美国马萨诸塞州综合医院Vamsi K. Mootha研究小组的一项最新工作构建了一种靶向循环乳酸的工程酶，可减轻细胞内NADH：NAD⁺失衡。相关论文2020年1月13日在线发表在《自然—生物技术》上。

研究人员表示，细胞内NADH：NAD⁺比例升高或“还原性压力”与多种疾病有关，包括线粒体电子传输链疾病。由于细胞内NADH：NAD⁺的比例可以与循环中的乳酸：丙酮酸的比例接近平衡，研究人员假设可以通过将细胞外乳酸氧化为丙酮酸来缓解还原性应激。

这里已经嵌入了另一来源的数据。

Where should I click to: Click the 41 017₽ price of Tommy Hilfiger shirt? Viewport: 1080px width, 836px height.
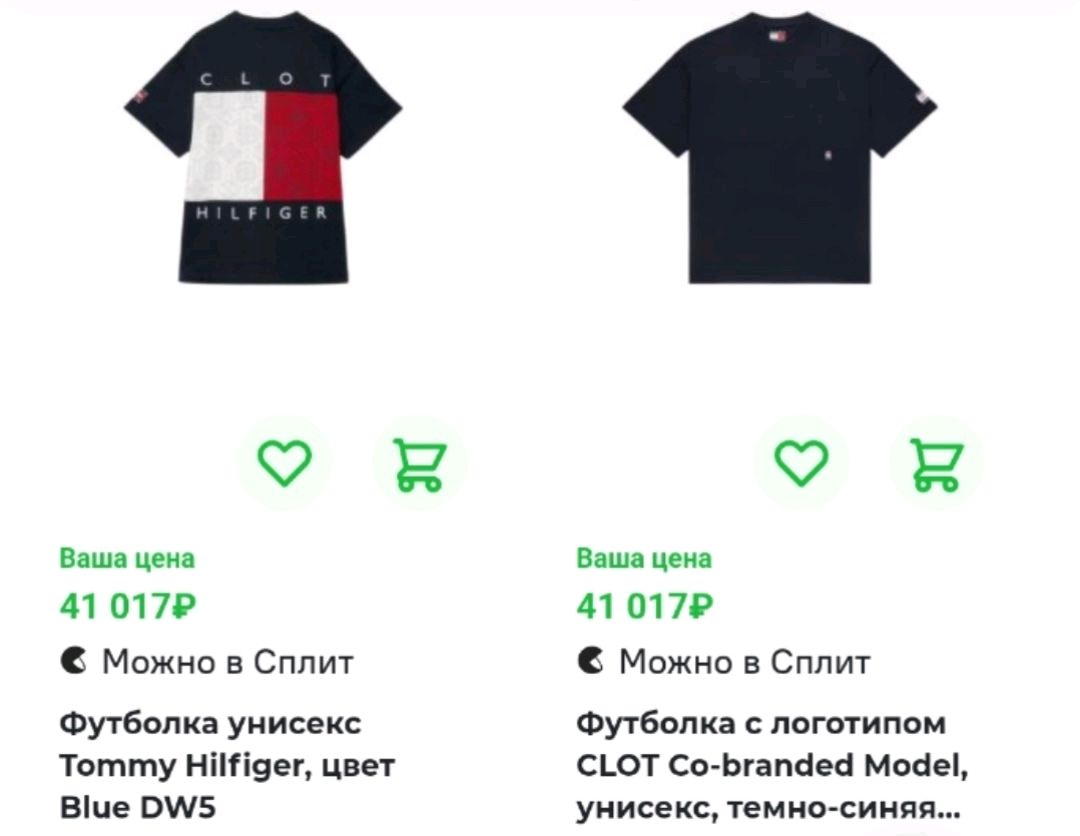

研究人员设计了LOXCAT，它是细菌乳酸氧化酶（LOX）和过氧化氢酶（CAT）的融合体，可将乳酸和氧气不可逆地转化为丙酮酸和水。将纯化的LOXCAT添加到具有缺陷电子传输链的培养的人类细胞培养基中会降低细胞外乳酸：丙酮酸的比例，使细胞内NADH：NAD⁺的比例正常化，上调糖酵解ATP的产生并恢复细胞增殖。在小鼠中，注射尾静脉的LOXCAT降低了循环中乳酸：丙酮酸的比率，减弱了二甲双胍引起的血液乳酸：丙酮酸比率的上升，并改善了心脏和大脑中的NADH：NAD⁺平衡。这项研究为通过直接靶向循环氧化还原偶联的代谢物减轻细胞内氧化还原失衡的一类可注射治疗性酶奠定了基础。

附：英文原文

Title: An engineered enzyme that targets circulating lactate to alleviate intracellular NADH:NAD + imbalance

Author: Anupam Patgiri, Owen S. Skinner, Yusuke Miyazaki, Grigorij Schleifer, Eizo Marutani, Hardik Shah, Rohit Sharma, Russell P. Goodman, Tsz-Leung To, Xiaoyan Robert Bao, Fumito Ichinose, Warren M. Zapol, Vamsi K. Mootha

Issue&Volume: 2020-01-13

Abstract: An elevated intracellular NADH:NAD+ ratio, or ‘reductive stress’, has been associated with multiple diseases, including disorders of the mitochondrial electron transport chain. As the intracellular NADH:NAD+ ratio can be in near equilibrium with the circulating lactate:pyruvate ratio, we hypothesized that reductive stress could be alleviated by oxidizing extracellular lactate to pyruvate. We engineered LOXCAT, a fusion of bacterial lactate oxidase (LOX) and catalase (CAT), which irreversibly converts lactate and oxygen to pyruvate and water. Addition of purified LOXCAT to the medium of cultured human cells with a defective electron transport chain decreased the extracellular lactate:pyruvate ratio, normalized the intracellular NADH:NAD+ ratio, upregulated glycolytic ATP production and restored cellular proliferation. In mice, tail-vein-injected LOXCAT lowered the circulating lactate:pyruvate ratio, blunted a metformin-induced rise in blood lactate:pyruvate ratio and improved NADH:NAD+ balance in the heart and brain. Our study lays the groundwork for a class of injectable therapeutic enzymes that alleviates intracellular redox imbalances by directly targeting circulating redox-coupled metabolites.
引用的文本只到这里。